◆ What is expected
Which lines run from the start of the material below through the line containing "Toggle Italic formatting"? Retype them exactly, pictures excluded.
* * * *
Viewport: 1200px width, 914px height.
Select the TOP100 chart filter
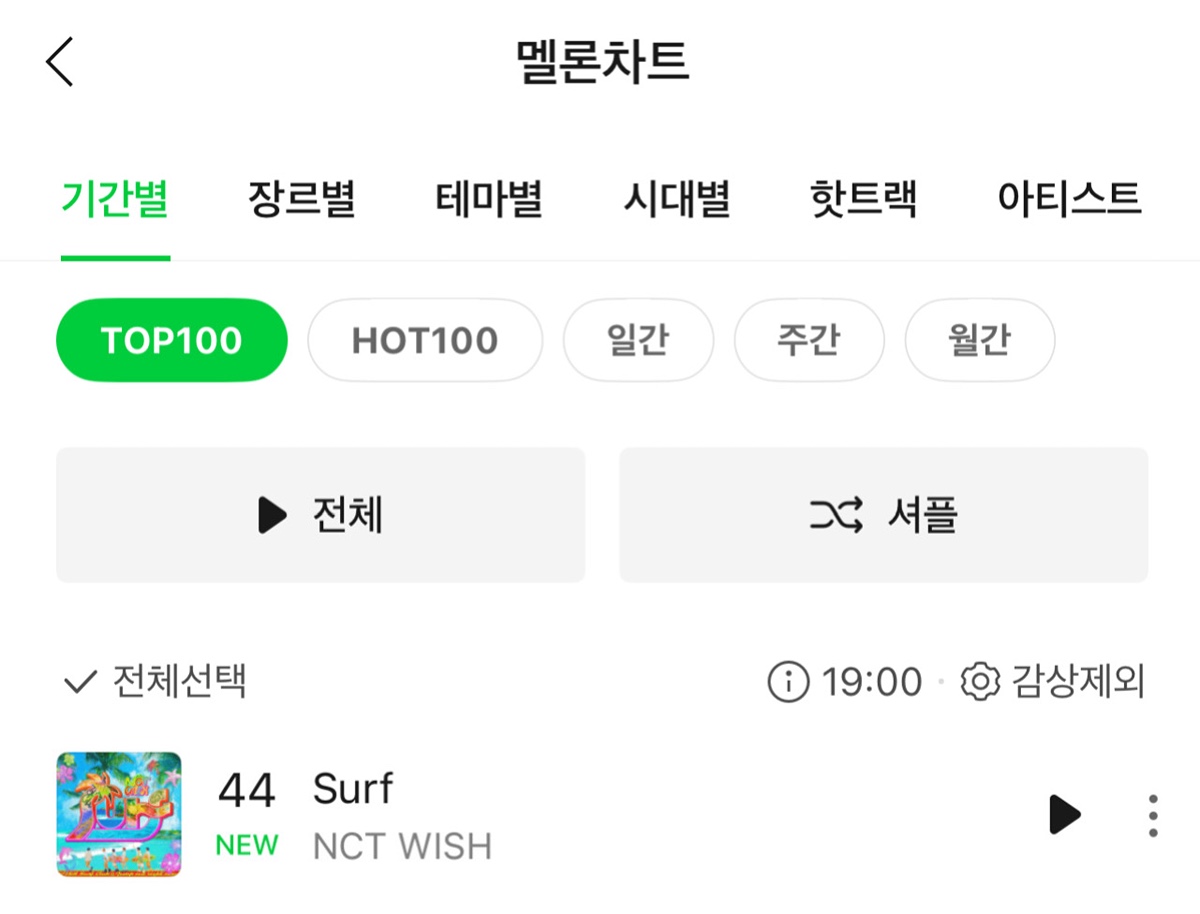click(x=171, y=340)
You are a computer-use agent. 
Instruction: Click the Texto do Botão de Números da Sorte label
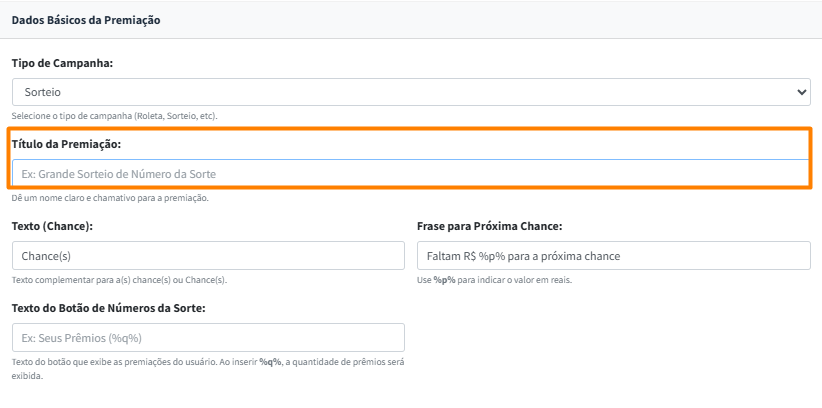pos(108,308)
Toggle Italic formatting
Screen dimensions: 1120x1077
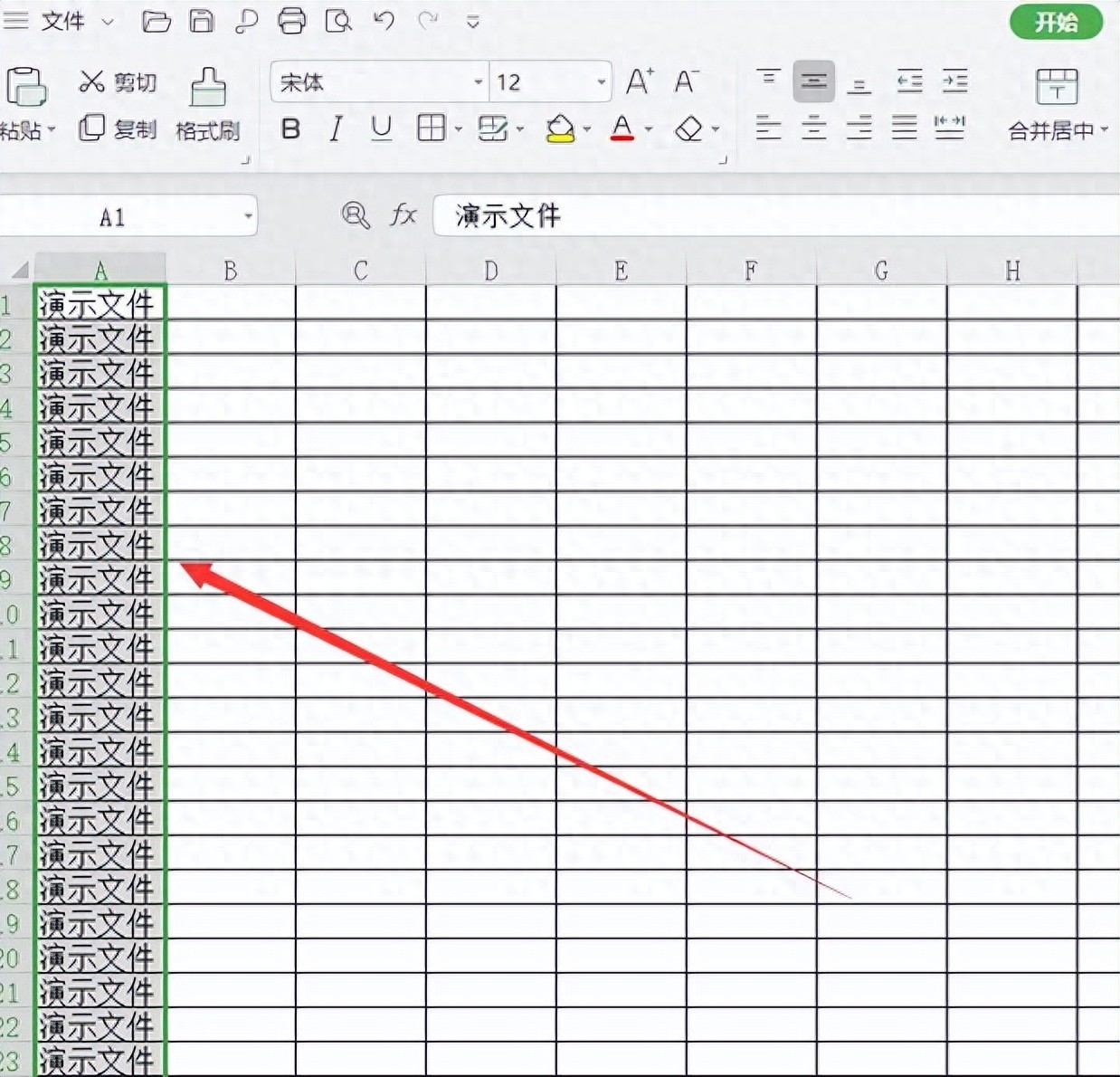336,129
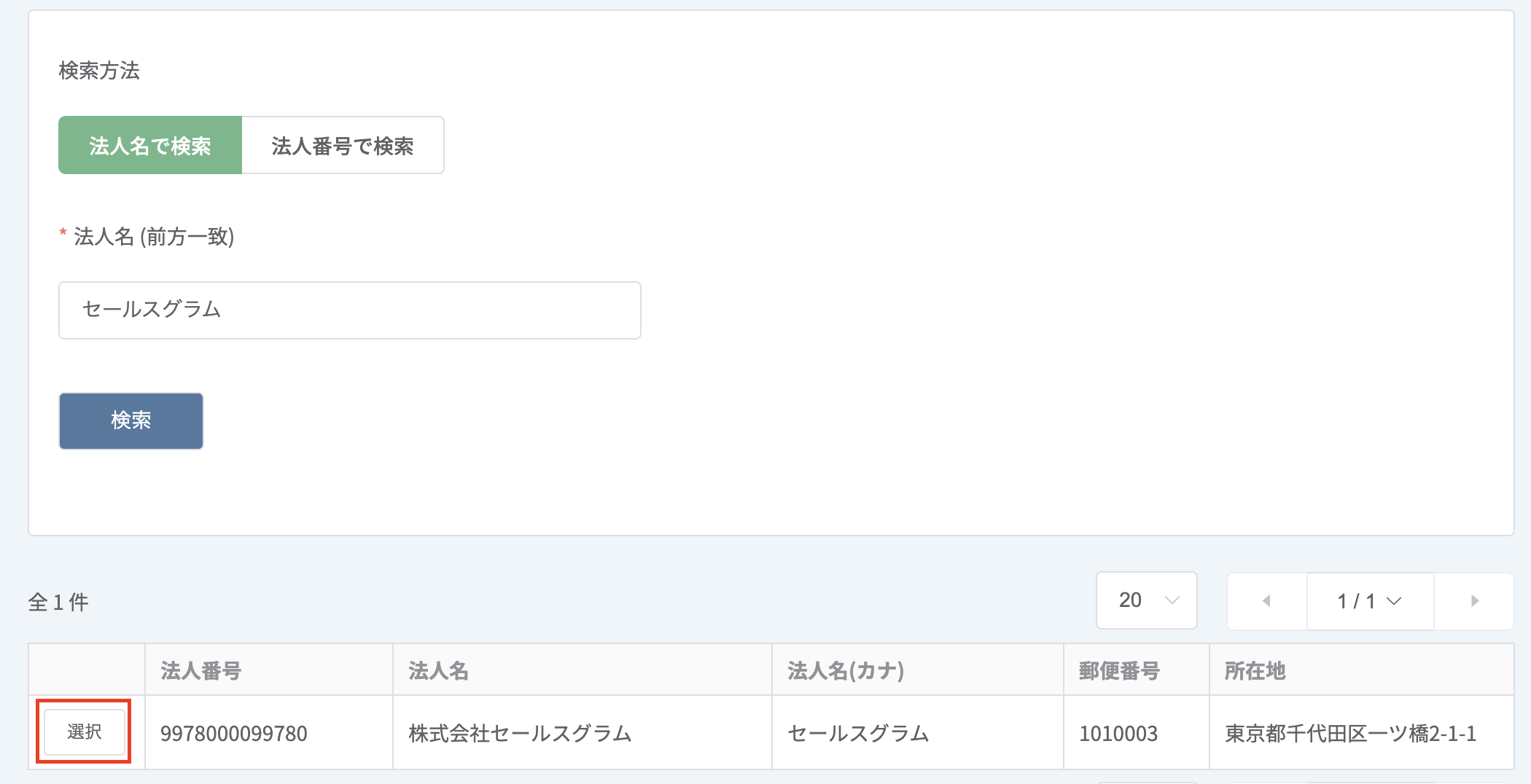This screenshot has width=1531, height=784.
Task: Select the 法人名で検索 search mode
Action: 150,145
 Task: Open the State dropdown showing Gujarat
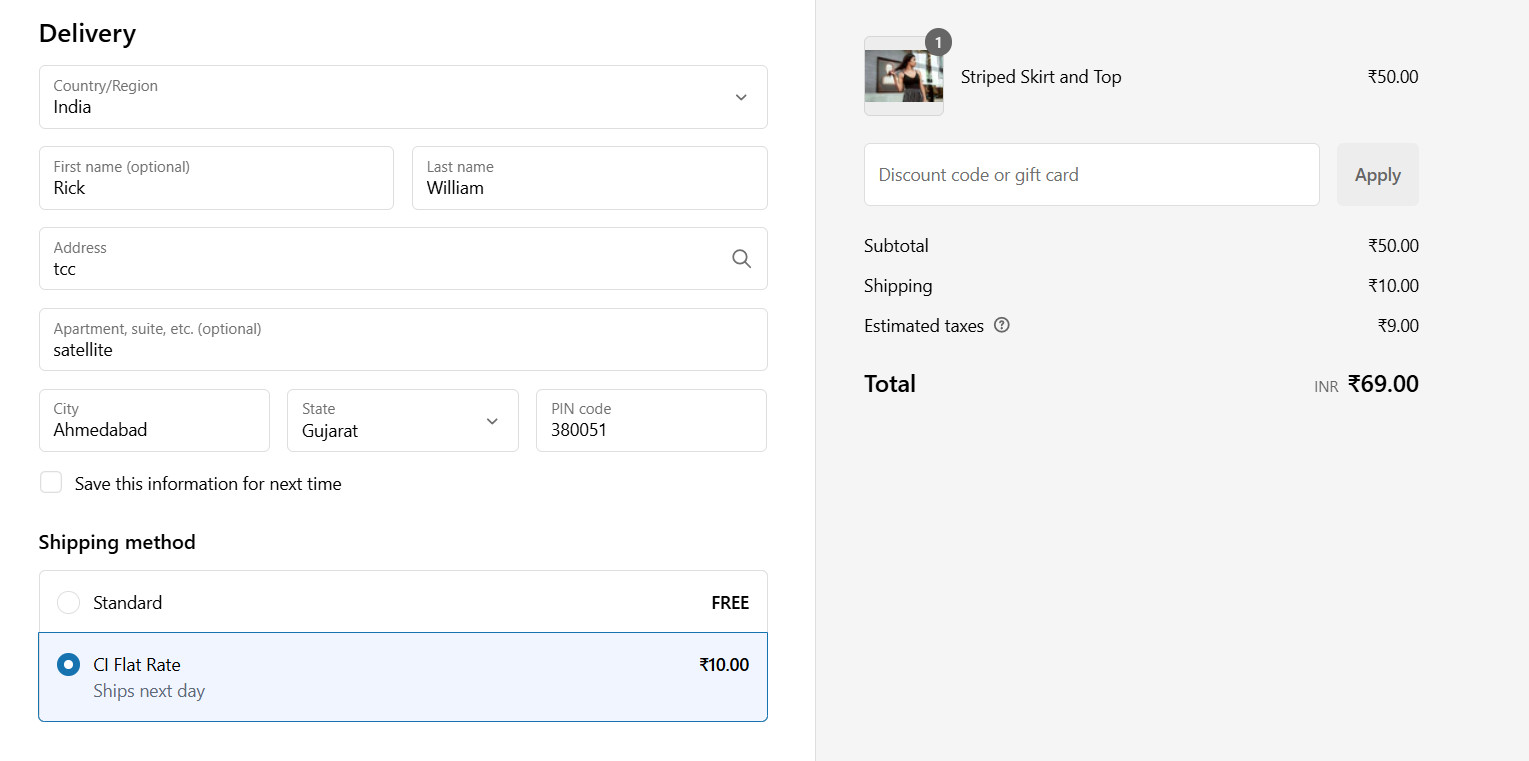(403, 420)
* * * *
◆ Solution for this problem
Viewport: 1200px width, 914px height.
Select the TOP100 chart filter
click(x=171, y=340)
You are a computer-use agent. 
Instruction: Click the Texto do Botão de Números da Sorte label
pos(108,308)
Toggle Italic formatting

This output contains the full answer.